====== DATA FOR PROCESSING

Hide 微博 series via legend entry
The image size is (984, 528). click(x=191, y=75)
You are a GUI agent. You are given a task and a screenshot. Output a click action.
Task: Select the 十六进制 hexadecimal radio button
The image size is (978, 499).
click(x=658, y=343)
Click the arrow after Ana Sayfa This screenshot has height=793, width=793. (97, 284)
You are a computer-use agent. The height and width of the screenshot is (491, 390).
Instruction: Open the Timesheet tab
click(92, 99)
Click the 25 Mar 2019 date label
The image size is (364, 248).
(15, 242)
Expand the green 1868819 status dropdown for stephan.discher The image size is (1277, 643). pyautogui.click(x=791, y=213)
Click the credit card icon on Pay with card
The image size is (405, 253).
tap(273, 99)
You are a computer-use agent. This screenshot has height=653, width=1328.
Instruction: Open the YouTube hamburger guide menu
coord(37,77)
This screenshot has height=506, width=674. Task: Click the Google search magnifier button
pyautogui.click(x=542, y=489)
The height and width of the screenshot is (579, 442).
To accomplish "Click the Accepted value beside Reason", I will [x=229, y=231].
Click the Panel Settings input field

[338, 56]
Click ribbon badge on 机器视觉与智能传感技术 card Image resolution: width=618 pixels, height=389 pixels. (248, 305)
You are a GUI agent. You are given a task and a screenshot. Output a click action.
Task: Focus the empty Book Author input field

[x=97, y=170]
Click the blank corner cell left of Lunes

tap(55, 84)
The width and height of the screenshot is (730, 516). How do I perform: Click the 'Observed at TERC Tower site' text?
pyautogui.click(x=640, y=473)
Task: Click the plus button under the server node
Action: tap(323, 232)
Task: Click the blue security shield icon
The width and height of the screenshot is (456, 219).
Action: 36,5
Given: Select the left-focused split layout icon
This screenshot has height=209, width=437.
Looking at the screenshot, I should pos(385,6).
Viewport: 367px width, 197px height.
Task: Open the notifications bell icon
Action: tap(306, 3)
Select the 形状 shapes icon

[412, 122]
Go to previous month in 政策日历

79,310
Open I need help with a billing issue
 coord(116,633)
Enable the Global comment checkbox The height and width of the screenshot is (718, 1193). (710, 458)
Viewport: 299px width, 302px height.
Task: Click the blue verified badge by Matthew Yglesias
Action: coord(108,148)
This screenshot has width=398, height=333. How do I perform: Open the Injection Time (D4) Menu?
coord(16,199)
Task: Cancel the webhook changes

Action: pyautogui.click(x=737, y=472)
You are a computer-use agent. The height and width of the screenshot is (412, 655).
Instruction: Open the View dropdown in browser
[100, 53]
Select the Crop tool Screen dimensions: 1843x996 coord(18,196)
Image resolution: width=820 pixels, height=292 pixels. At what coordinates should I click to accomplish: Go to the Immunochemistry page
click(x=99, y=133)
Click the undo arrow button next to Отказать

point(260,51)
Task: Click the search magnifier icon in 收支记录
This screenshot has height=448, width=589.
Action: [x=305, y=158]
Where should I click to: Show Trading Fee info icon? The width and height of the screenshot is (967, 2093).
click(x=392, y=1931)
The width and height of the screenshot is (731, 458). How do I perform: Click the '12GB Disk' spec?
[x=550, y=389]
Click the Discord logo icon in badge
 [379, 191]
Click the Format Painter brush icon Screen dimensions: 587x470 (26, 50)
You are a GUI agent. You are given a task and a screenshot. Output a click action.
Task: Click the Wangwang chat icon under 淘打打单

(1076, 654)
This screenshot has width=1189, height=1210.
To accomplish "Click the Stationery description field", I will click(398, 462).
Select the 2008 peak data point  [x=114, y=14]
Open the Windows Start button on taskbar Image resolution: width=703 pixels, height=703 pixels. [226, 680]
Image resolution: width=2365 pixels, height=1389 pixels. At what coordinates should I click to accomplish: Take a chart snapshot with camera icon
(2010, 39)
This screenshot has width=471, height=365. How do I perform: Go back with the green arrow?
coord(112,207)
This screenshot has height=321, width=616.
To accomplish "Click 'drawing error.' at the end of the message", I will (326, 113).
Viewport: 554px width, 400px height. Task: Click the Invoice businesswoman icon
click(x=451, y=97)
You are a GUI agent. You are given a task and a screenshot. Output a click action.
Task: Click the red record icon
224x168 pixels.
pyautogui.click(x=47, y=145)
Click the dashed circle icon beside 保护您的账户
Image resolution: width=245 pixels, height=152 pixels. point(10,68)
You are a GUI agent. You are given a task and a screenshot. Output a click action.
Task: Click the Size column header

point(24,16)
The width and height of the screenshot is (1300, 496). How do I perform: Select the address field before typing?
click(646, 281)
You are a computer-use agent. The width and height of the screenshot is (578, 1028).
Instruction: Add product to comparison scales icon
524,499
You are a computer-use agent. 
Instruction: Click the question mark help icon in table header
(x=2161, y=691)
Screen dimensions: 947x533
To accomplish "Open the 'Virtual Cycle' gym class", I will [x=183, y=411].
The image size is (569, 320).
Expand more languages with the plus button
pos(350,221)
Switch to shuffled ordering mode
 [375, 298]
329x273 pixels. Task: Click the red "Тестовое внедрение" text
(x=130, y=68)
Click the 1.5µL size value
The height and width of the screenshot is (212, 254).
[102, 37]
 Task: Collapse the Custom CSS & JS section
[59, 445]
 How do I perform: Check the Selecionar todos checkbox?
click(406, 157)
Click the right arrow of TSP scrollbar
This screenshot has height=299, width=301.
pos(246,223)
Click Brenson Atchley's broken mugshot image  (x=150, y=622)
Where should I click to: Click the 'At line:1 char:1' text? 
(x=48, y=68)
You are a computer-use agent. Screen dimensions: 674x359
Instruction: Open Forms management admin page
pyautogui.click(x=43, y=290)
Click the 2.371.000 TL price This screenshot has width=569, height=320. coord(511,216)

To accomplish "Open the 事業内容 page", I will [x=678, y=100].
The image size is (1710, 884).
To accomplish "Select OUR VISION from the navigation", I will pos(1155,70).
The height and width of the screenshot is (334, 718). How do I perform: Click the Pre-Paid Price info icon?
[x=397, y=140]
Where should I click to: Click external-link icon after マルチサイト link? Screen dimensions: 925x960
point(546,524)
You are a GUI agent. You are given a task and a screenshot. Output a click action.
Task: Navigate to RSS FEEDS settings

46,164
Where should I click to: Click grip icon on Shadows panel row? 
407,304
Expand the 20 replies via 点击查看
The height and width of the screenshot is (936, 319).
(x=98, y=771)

============

Reproduce all of the material above, replacing each occurrence of "GUI agent" with "interface agent" and keeping everything else the same.

### EXPECTED ANSWER
Hide 微博 series via legend entry
The image size is (984, 528). click(x=191, y=75)
You are a interface agent. You are given a task and a screenshot. Output a click action.
Task: Select the 十六进制 hexadecimal radio button
The image size is (978, 499).
click(x=658, y=343)
Click the arrow after Ana Sayfa This screenshot has height=793, width=793. (97, 284)
You are a computer-use agent. The height and width of the screenshot is (491, 390).
Instruction: Open the Timesheet tab
click(92, 99)
Click the 25 Mar 2019 date label
The image size is (364, 248).
(15, 242)
Expand the green 1868819 status dropdown for stephan.discher The image size is (1277, 643). pyautogui.click(x=791, y=213)
Click the credit card icon on Pay with card
The image size is (405, 253).
tap(273, 99)
You are a computer-use agent. This screenshot has height=653, width=1328.
Instruction: Open the YouTube hamburger guide menu
coord(37,77)
This screenshot has height=506, width=674. Task: Click the Google search magnifier button
pyautogui.click(x=542, y=489)
The height and width of the screenshot is (579, 442).
To accomplish "Click the Accepted value beside Reason", I will [x=229, y=231].
Click the Panel Settings input field

[338, 56]
Click ribbon badge on 机器视觉与智能传感技术 card Image resolution: width=618 pixels, height=389 pixels. (248, 305)
You are a interface agent. You are given a task and a screenshot. Output a click action.
Task: Focus the empty Book Author input field

[x=97, y=170]
Click the blank corner cell left of Lunes

tap(55, 84)
The width and height of the screenshot is (730, 516). How do I perform: Click the 'Observed at TERC Tower site' text?
pyautogui.click(x=640, y=473)
Task: Click the plus button under the server node
Action: tap(323, 232)
Task: Click the blue security shield icon
The width and height of the screenshot is (456, 219).
Action: 36,5
Given: Select the left-focused split layout icon
This screenshot has height=209, width=437.
Looking at the screenshot, I should pos(385,6).
Viewport: 367px width, 197px height.
Task: Open the notifications bell icon
Action: tap(306, 3)
Select the 形状 shapes icon

[412, 122]
Go to previous month in 政策日历

79,310
Open I need help with a billing issue
 coord(116,633)
Enable the Global comment checkbox The height and width of the screenshot is (718, 1193). (710, 458)
Viewport: 299px width, 302px height.
Task: Click the blue verified badge by Matthew Yglesias
Action: coord(108,148)
This screenshot has width=398, height=333. How do I perform: Open the Injection Time (D4) Menu?
coord(16,199)
Task: Cancel the webhook changes

Action: pyautogui.click(x=737, y=472)
You are a computer-use agent. The height and width of the screenshot is (412, 655).
Instruction: Open the View dropdown in browser
[100, 53]
Select the Crop tool Screen dimensions: 1843x996 coord(18,196)
Image resolution: width=820 pixels, height=292 pixels. At what coordinates should I click to accomplish: Go to the Immunochemistry page
click(x=99, y=133)
Click the undo arrow button next to Отказать

point(260,51)
Task: Click the search magnifier icon in 收支记录
This screenshot has height=448, width=589.
Action: [x=305, y=158]
Where should I click to: Show Trading Fee info icon? The width and height of the screenshot is (967, 2093).
click(x=392, y=1931)
The width and height of the screenshot is (731, 458). How do I perform: Click the '12GB Disk' spec?
[x=550, y=389]
Click the Discord logo icon in badge
 [379, 191]
Click the Format Painter brush icon Screen dimensions: 587x470 (26, 50)
You are a interface agent. You are given a task and a screenshot. Output a click action.
Task: Click the Wangwang chat icon under 淘打打单

(1076, 654)
This screenshot has width=1189, height=1210.
To accomplish "Click the Stationery description field", I will click(398, 462).
Select the 2008 peak data point  [x=114, y=14]
Open the Windows Start button on taskbar Image resolution: width=703 pixels, height=703 pixels. [226, 680]
Image resolution: width=2365 pixels, height=1389 pixels. At what coordinates should I click to accomplish: Take a chart snapshot with camera icon
(2010, 39)
This screenshot has width=471, height=365. How do I perform: Go back with the green arrow?
coord(112,207)
This screenshot has height=321, width=616.
To accomplish "Click 'drawing error.' at the end of the message", I will (326, 113).
Viewport: 554px width, 400px height. Task: Click the Invoice businesswoman icon
click(x=451, y=97)
You are a interface agent. You are given a task and a screenshot. Output a click action.
Task: Click the red record icon
224x168 pixels.
pyautogui.click(x=47, y=145)
Click the dashed circle icon beside 保护您的账户
Image resolution: width=245 pixels, height=152 pixels. point(10,68)
You are a interface agent. You are given a task and a screenshot. Output a click action.
Task: Click the Size column header

point(24,16)
The width and height of the screenshot is (1300, 496). How do I perform: Select the address field before typing?
click(646, 281)
You are a computer-use agent. The width and height of the screenshot is (578, 1028).
Instruction: Add product to comparison scales icon
524,499
You are a computer-use agent. 
Instruction: Click the question mark help icon in table header
(x=2161, y=691)
Screen dimensions: 947x533
To accomplish "Open the 'Virtual Cycle' gym class", I will [x=183, y=411].
The image size is (569, 320).
Expand more languages with the plus button
pos(350,221)
Switch to shuffled ordering mode
 [375, 298]
329x273 pixels. Task: Click the red "Тестовое внедрение" text
(x=130, y=68)
Click the 1.5µL size value
The height and width of the screenshot is (212, 254).
[102, 37]
 Task: Collapse the Custom CSS & JS section
[59, 445]
 How do I perform: Check the Selecionar todos checkbox?
click(406, 157)
Click the right arrow of TSP scrollbar
This screenshot has height=299, width=301.
pos(246,223)
Click Brenson Atchley's broken mugshot image  (x=150, y=622)
Where should I click to: Click the 'At line:1 char:1' text? 
(x=48, y=68)
You are a computer-use agent. Screen dimensions: 674x359
Instruction: Open Forms management admin page
pyautogui.click(x=43, y=290)
Click the 2.371.000 TL price This screenshot has width=569, height=320. coord(511,216)

To accomplish "Open the 事業内容 page", I will [x=678, y=100].
The image size is (1710, 884).
To accomplish "Select OUR VISION from the navigation", I will pos(1155,70).
The height and width of the screenshot is (334, 718). How do I perform: Click the Pre-Paid Price info icon?
[x=397, y=140]
Where should I click to: Click external-link icon after マルチサイト link? Screen dimensions: 925x960
point(546,524)
You are a interface agent. You are given a task and a screenshot. Output a click action.
Task: Navigate to RSS FEEDS settings

46,164
Where should I click to: Click grip icon on Shadows panel row? 
407,304
Expand the 20 replies via 点击查看
The height and width of the screenshot is (936, 319).
(x=98, y=771)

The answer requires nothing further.